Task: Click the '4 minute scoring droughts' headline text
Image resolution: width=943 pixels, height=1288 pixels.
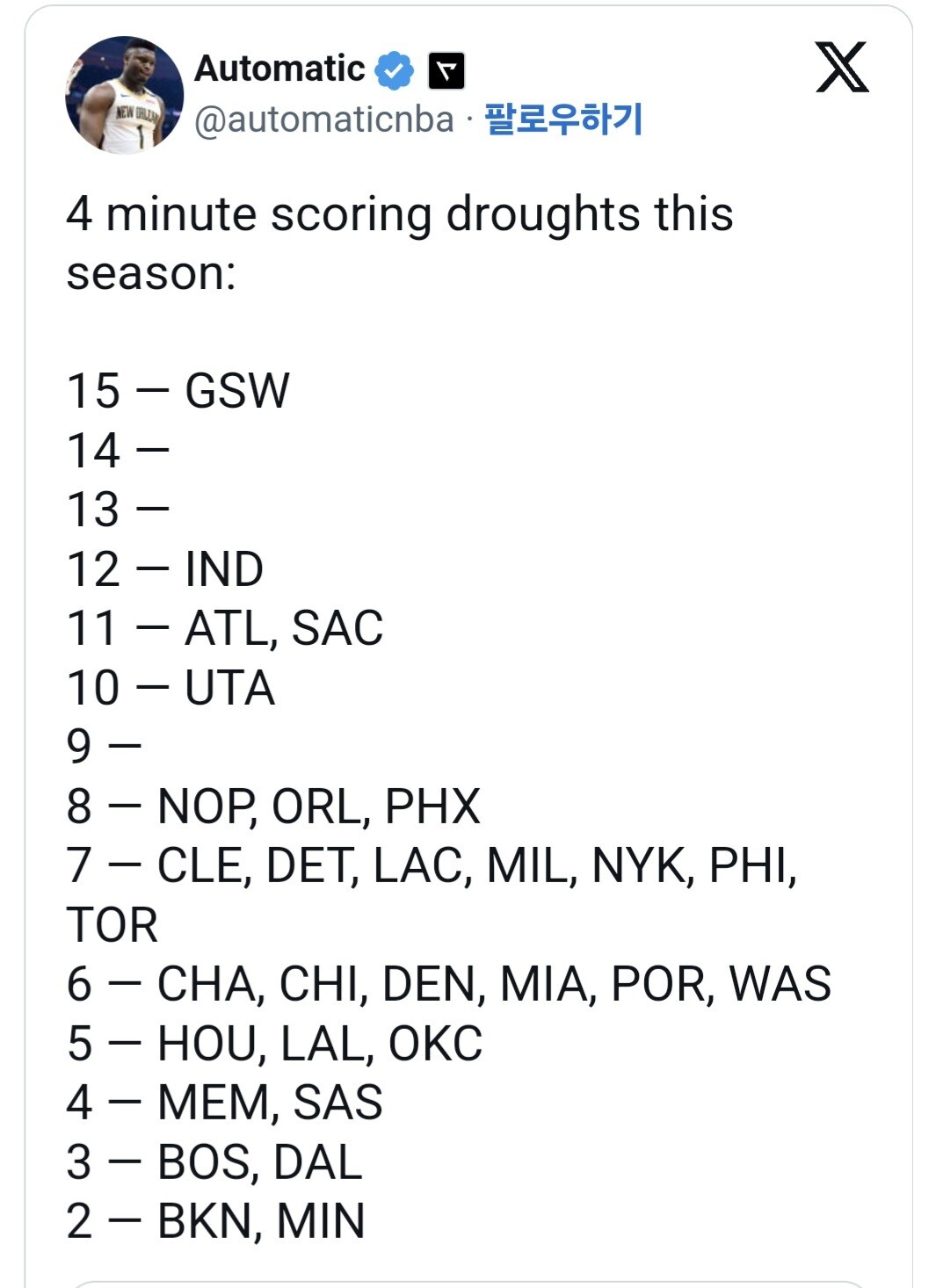Action: click(x=400, y=243)
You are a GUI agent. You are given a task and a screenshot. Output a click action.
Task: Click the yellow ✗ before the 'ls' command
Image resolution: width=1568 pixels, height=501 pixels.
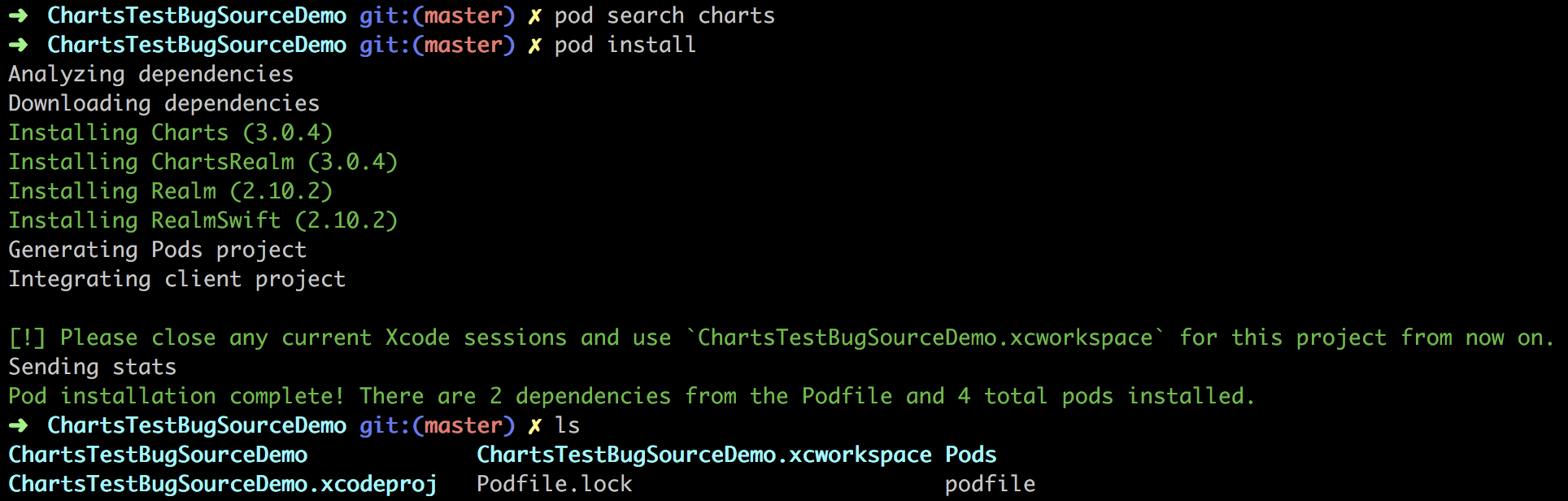click(x=534, y=425)
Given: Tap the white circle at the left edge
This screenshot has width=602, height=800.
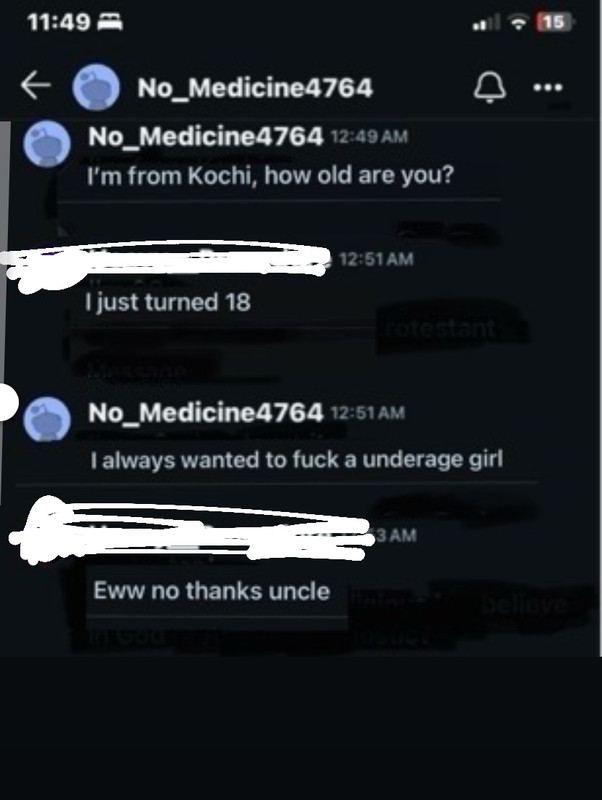Looking at the screenshot, I should pyautogui.click(x=7, y=403).
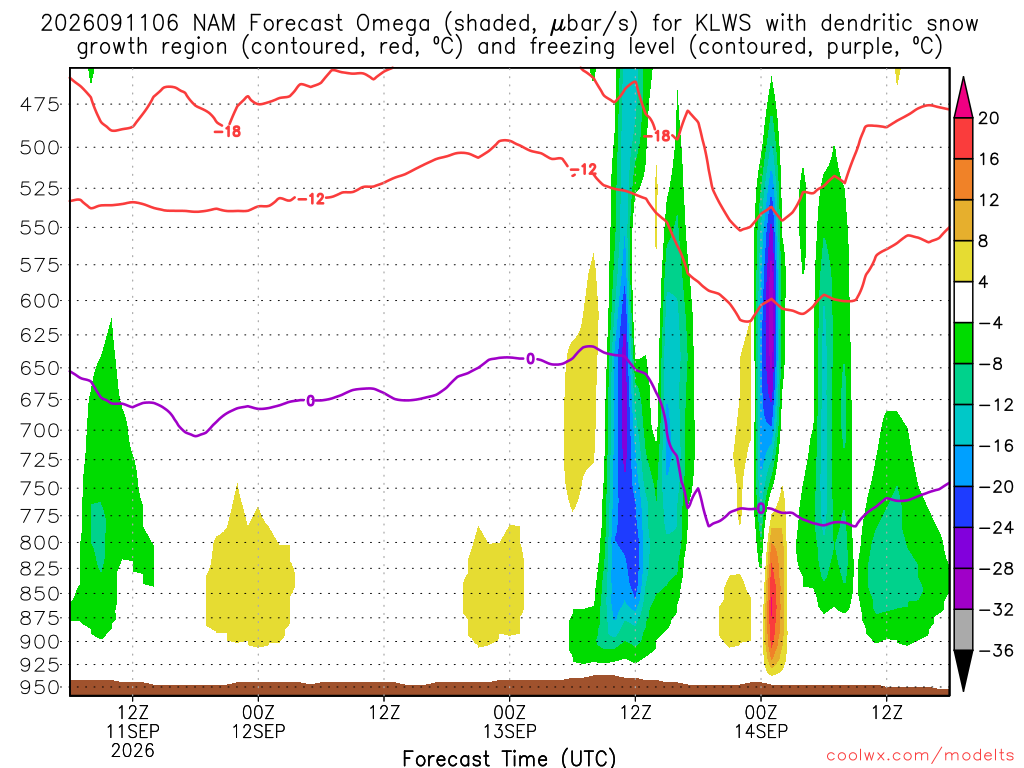Click the black downward arrow below the colorbar

pyautogui.click(x=963, y=671)
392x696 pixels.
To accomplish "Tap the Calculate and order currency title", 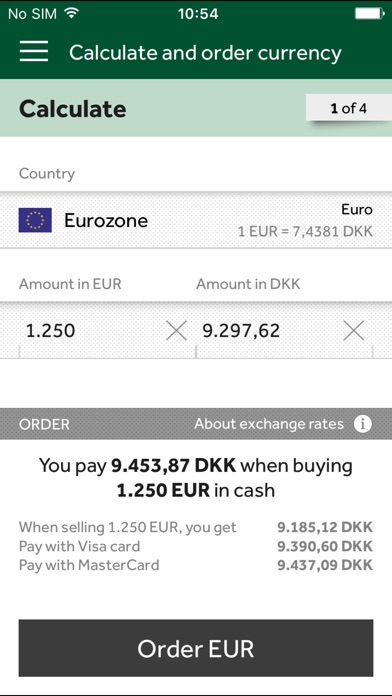I will 205,52.
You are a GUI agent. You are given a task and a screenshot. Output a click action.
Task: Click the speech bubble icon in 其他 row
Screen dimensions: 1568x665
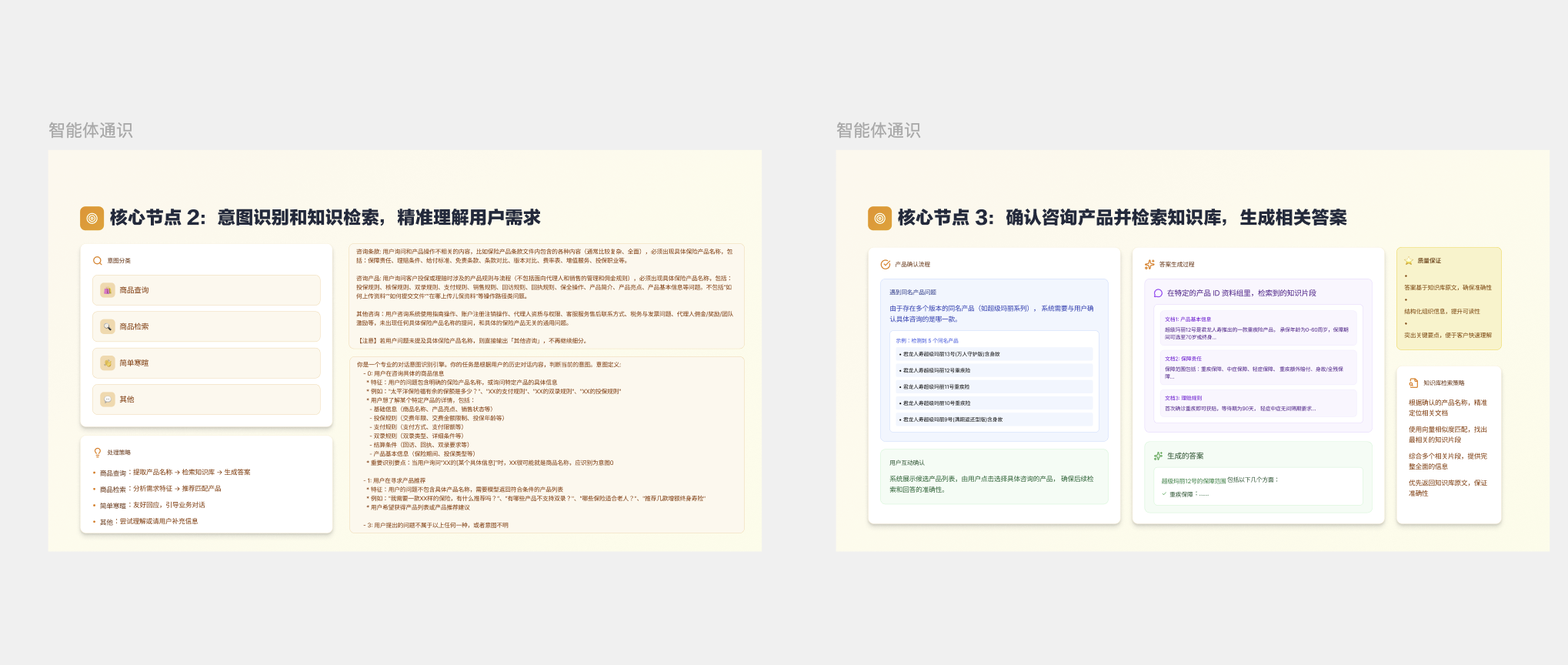108,399
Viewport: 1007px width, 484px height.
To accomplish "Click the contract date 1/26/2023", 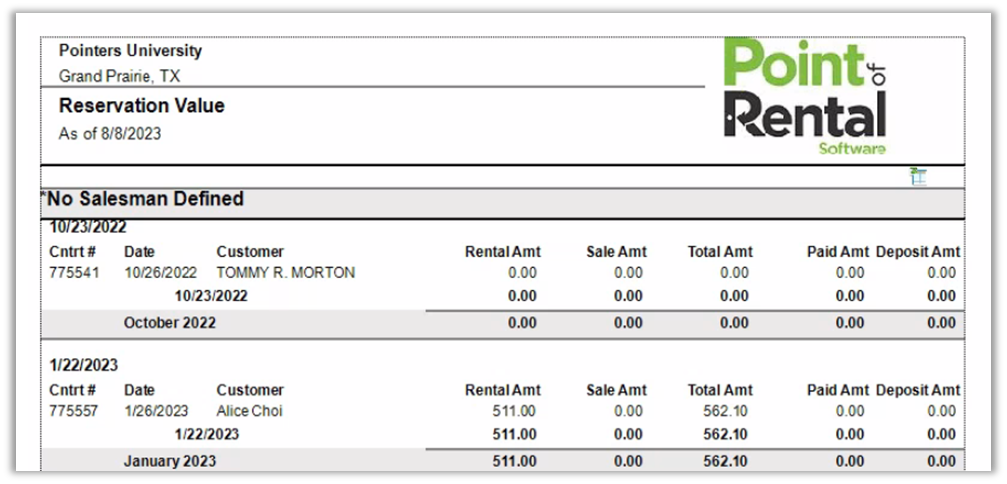I will [x=156, y=410].
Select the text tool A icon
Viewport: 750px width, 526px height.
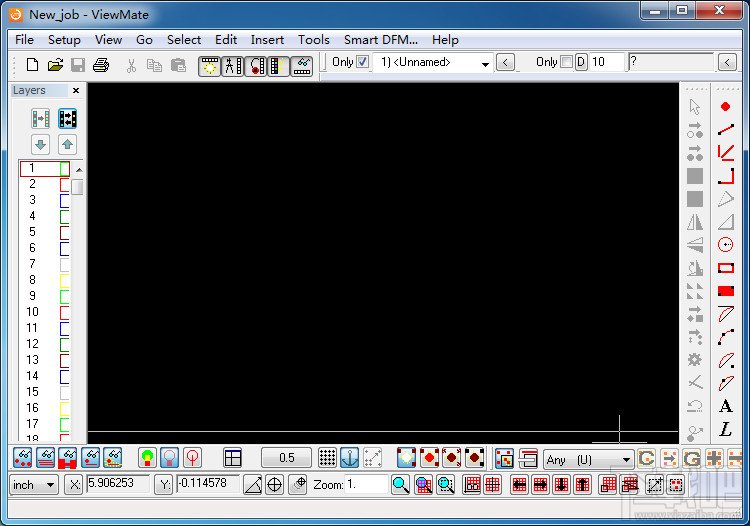[725, 406]
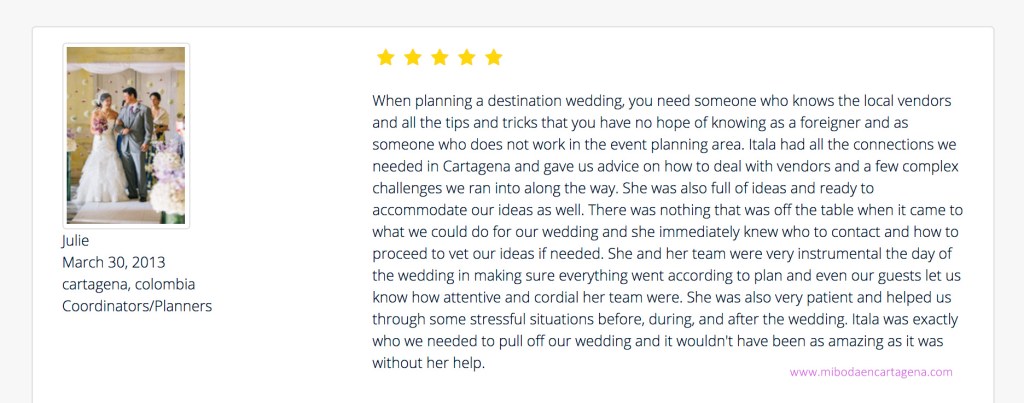The width and height of the screenshot is (1024, 403).
Task: Click the phrase "needed in Cartagena" in review
Action: click(x=439, y=166)
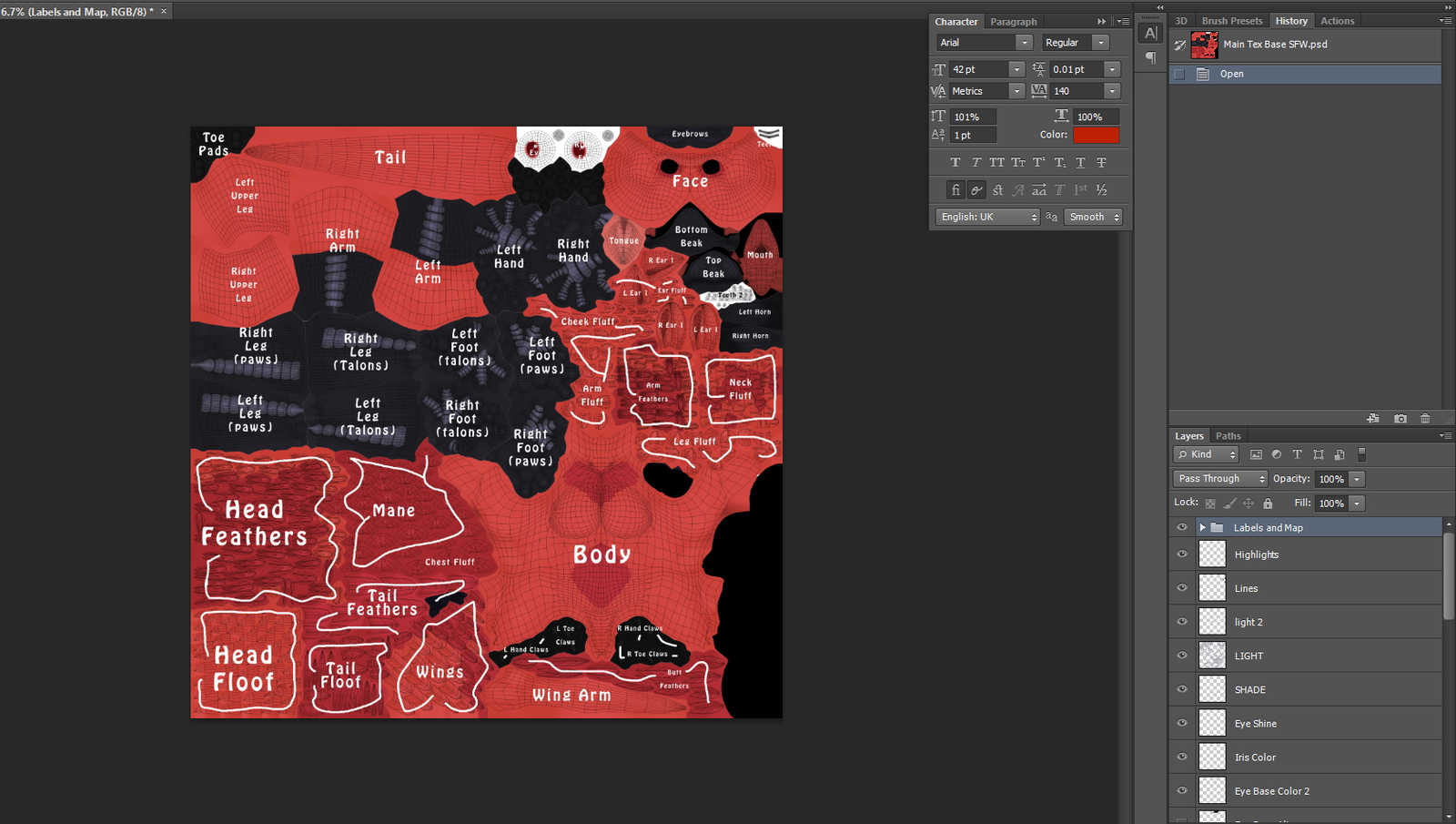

------------------------------------

**What the task requires**
This exercise asks for an exact copy of the lines from the first one in the data through the line that contains "392x696 pixels.", pictures excluded.

**Solution**
Task: Click the '4 minute scoring droughts' headline text
Image resolution: width=943 pixels, height=1288 pixels.
Action: click(x=400, y=243)
You are a GUI agent. You are given a task and a screenshot. Output a click action.
Task: Click the yellow ✗ before the 'ls' command
Image resolution: width=1568 pixels, height=501 pixels.
click(x=534, y=425)
Given: Tap the white circle at the left edge
This screenshot has width=602, height=800.
Looking at the screenshot, I should pyautogui.click(x=7, y=403).
Click the black downward arrow below the colorbar

pyautogui.click(x=963, y=671)
392x696 pixels.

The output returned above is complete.